John Galea's Blog

My blog on Gadgets and the like

NextCloud container

OpenSource is a collective of coders that get together for a project. Eventually, a parting of the ways happen and a group of those coders go there own way sometimes creating a new version of the project they were working on, referred to as a fork. Well, I previously wrote about Owncloud which did exactly what I wanted, provide a safe place for me to drop files for others to come and get without the prying eyes of cloud providers or governments. Not that I’m doing anything untoward, but it’s more about privacy. From the start my friend Lance told me to skip Owncloud and go to Nextcloud. When I first loaded Nextcloud I hated it. Way too much loaded, way too busy, way to complicated to hand to a non technocrat and expect them to be able to know how to drop a file so I went with Owncloud. And then I saw something about mobile sync and discovered Nextcloud iOS (iPhone) app supports photo syncing. I’ve long been irritated by Apple’s ransoming of my photos and the continuous nagging about iCloud being full … buy more or else. Sadly, Owncloud’s iOS app does not support this, and so I decided to have another look at Nextcloud. I have no need of Mail/calendar/chat and all kinds of other clutter Nextcloud loads up so the best place to start is at the install. I’ve decided to go with a container for the initial install, and I chose Ubuntu 20 as the host. I decided a separate host to play, and to segregate so that someone filling up my space doesn’t bring down my entire container host. While this could have been handled other ways this was how I went forward and why.

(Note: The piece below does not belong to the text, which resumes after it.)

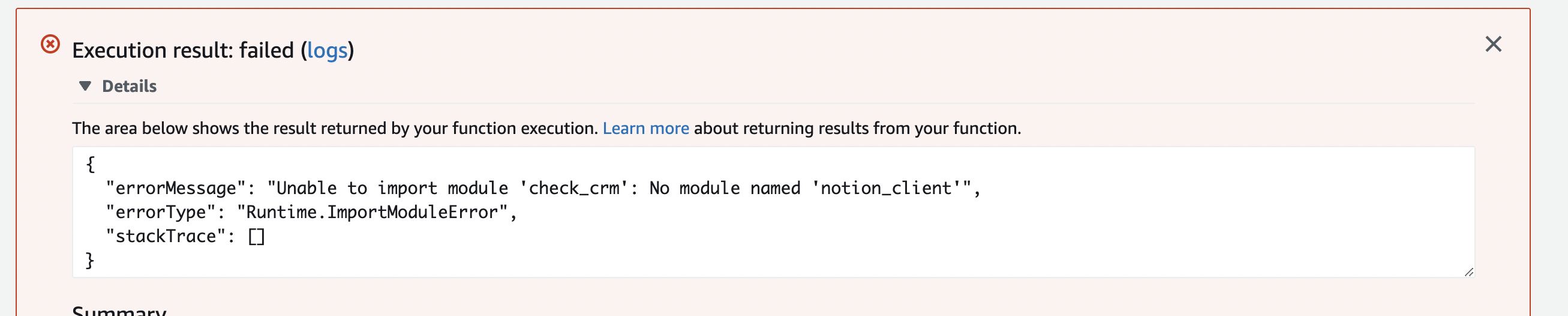Click the red error status icon
Viewport: 1568px width, 316px height.
tap(50, 44)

To cut to the chase, here is what I found as improvements of Next over Own:

two factor authentication support, forced at a system level or at a user level
photo sync on iphone support
you can set a default users password for them let them choose their own
notifications when something is shared with you

To deploy the container I used: (this container includes Apache, and Nextcloud).

docker run \
–name=nextcloud \
–hostname=nextcloud \
-p 192.168.2.223:8080:8080/tcp \
-p 192.168.2.223:80:80/tcp \
-e VERSION=latest \
-e TZ=”America/Montreal” \
-v nextcloud:/var/www/html:rw \
–restart=always \
nextcloud

This exposes both 8080 where I intend to publish an SSL secured site on as well as 80 for initial setup. I decided I’d use my already setup mysql backend. Nexcloud requires no prep of mysql, just give it the root or DBA account and it does everything for you. It will create the account it runs on, creates the DB etc. For me, one of the keys to tolerating the clutter of Nextcloud is on the opening screen where it says install default apps, um no thanks, it’s a tick box just out of view of the next image.

And with that it’s installed ready to be configured. I recommend an admin account called something other than admin, or administrator, too obvious. The next steps are very similar to Owncloud but I’ll replicate them anyway. First off set your admin’s email account (settings personal info) and set the smtp server so emails can be sent to users when their accounts are created (settings, basic settings). It also allows them reset their own passwords. Since Nextcloud allows you to set a users password when your creating it, this isn’t as critical as it was in Owncloud, but none the less, might as well get it done. Next up was to dramatically simplify the Nextcloud clutter by disabling what I don’t want from the apps. I removed dashboard, weather, status etc and cut it to the minimum. You can always put stuff back if you need to, or ever want it. I even disabled the disabled files so end users files are gone right away once deleted. I enabled the default encryption, and then turned on encryption. This insures that files are encrypted at rest. I double check this by downloading a file using SFTP out from under Nextcloud to ensure it’s unreadable.

With this you have a basic setup, but it isn’t ready to use since there’s no SSL. Fortunately apache is part of the container so it’s pretty easy to setup. Unfortunately they did not include the SSL module but this is pretty easy to fix. So to get all this done I manually customize the files and then copy them into the container using:

docker exec -i nextcloud a2enmod ssl
docker stop nextcloud
docker cp to copy all cert files somewhere in the container you can then reference
docker cp 000-default.conf nextcloud:/etc/apache2/sites-available
/000-default.conf
docker start -i nextcloud

and with that you have SSL enabled. I’ve not yet figured out NGINX reverse proxy, so for now I just open 8080 as SSL to the Nextcloud ip. I’ve been using VEEAM to backup my VMS, but I also grab a number of key Apache config files and do a database dump on mysql using the command:

docker exec mysql mysqldump –user=root –password=password nextcloud > /home/movi
es/nextcloud.sql

To update nextcloud I use the following commands and then call the create commands I started with. You will need to reconfigure apache as well using docker cp as above:

docker stop nextcloud
docker rm nextcloud
docker rmi nextcloud
./nextcloud-create (shown above)

So with this Nextcloud is now up. There’s really two things I’m not fond of with this setup, updating is little more complicated, but the above process works, but the biggest concern is I have not been able to get mapping the container space outside the OS drive, so you could have a situation where drive fills up and bring the OS drive down or paralyzed.